More and more of our time is spent helping our clients not only make their online experiences more usable but developing a persuasion strategy that will run through their online customer journey.
In order for us to be able to develop these persuasive strategies, the majority of our time is spent one-to-one with consumers, understanding what motivates them, observing their online behaviour and understanding how they are influenced to buy online with one retailer over another.
With all this in mind, as a follow up to my previous article, Nine women x nine hours = nine usability insights, this article details an up-to-date list of nine of the most influential persuasive techniques, in no particular order, that retailers are using to encourage visitors to buy in 2012.
Persuasive techniques for retailers in 2012
1. Having a FREE delivery proposition
I previously worked at Shop Direct, when I asked consumers 10 years ago what are the reasons they have started to shop online, one was always to get FREE delivery.
Fast forward to 2012 and to be honest, nothing much has changed. Only in the last few weeks have consumers representing a wide demographic and, perhaps more interesting, socio-economic status, have stated ‘getting free delivery’ as one of the main reasons they by online, and choose between retailers.
Some retailers are able to offer free standard delivery on every order, and others provide visitors with a minimum spend limit in order to trigger a free delivery promotion.

#### Work instructions
(a) In the article on persuasive techniques for retailers, at which company did the writer previously work?
(b) The article on persuasive techniques for retailers describes what the team does during time spent one-to-one with consumers. List every activity it names.

#### Stored data
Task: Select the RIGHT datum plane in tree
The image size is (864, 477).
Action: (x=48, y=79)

* * *

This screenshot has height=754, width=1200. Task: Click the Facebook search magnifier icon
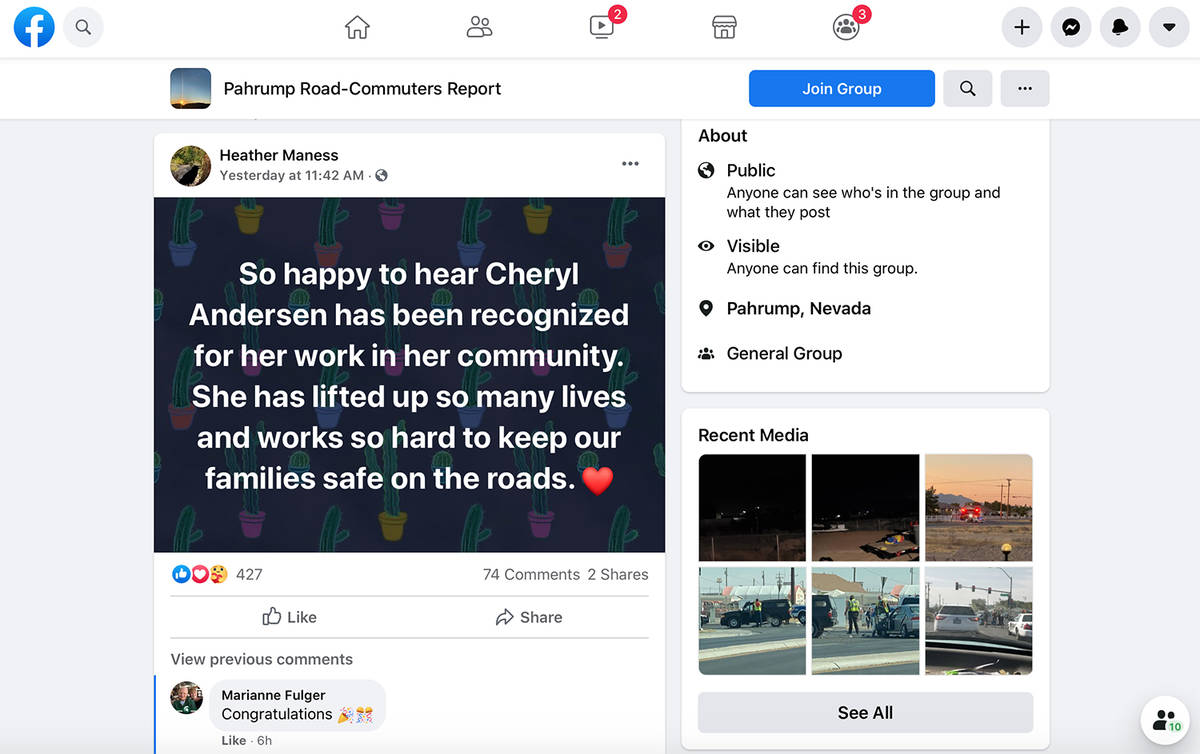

#### Answers provided
(a) Shop Direct

(b)
- Understanding what motivates consumers
- Observing their online behaviour
- Understanding how they are influenced to buy online with one retailer over another